Find the principal value of sec^{-1}(2 sin( \dfrac{3\pi}{4}))

But we know that \(sin (\dfrac{3\pi}{4}) =  \dfrac{1}{\sqrt{2}}\)

Therefore \( 2sin (\dfrac{3\pi}{4})\)= 2 × \( \dfrac{1}{\sqrt{2}}\)

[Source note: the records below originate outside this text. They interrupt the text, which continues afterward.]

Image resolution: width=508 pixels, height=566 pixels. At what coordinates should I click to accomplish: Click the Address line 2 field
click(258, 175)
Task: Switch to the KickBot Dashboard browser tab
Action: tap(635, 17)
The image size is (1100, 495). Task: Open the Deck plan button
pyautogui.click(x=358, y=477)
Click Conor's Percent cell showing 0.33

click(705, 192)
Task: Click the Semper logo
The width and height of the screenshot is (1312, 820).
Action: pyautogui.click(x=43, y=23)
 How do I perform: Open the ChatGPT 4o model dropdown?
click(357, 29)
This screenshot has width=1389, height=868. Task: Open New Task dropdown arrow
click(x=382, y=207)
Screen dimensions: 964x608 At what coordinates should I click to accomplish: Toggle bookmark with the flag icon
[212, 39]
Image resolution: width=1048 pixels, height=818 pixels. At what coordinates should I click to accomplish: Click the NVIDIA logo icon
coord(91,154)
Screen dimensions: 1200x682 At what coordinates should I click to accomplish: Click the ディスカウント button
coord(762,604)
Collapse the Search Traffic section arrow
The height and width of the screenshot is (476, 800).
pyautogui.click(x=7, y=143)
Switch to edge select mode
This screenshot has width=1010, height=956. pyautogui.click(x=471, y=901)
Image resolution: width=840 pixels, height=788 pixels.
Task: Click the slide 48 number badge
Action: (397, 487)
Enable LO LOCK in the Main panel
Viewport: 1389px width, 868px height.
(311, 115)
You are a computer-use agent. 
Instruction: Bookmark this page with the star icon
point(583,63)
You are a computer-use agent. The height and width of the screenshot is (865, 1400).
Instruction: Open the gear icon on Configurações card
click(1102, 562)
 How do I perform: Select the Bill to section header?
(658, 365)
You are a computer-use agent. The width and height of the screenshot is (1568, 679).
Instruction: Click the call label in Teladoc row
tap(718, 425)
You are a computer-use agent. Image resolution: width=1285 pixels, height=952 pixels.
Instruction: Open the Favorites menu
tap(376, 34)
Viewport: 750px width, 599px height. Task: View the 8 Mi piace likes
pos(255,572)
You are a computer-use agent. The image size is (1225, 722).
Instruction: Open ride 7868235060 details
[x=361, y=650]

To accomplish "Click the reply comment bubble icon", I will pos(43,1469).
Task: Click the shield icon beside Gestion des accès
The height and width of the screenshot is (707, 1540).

 \(2sin (\dfrac{3\pi}{4}) =\sqrt{2}\)

Therefore by substituting above values in \( sec^{-1} (2 sin (\dfrac{3\pi}{4}))\), we get

  \( sec^{-1}( \sqrt{2})\)

Let \( sec^{-1}( \sqrt{2})\)= y

Sec y = \( ( \sqrt{2})\)

\(sec (\dfrac{\pi}{4}) =  \sqrt{2}\)

Therefore range of principal value of sec^-1 is [0, π] – {\( \dfrac{\pi}{2}\)}

and  \(sec (\dfrac{\pi}{4}) = \sqrt{2}\)

Thus the principal value of \( sec^{-1} (2 sin (\dfrac{3\pi}{4}))\) is \( \dfrac{\pi}{4}\)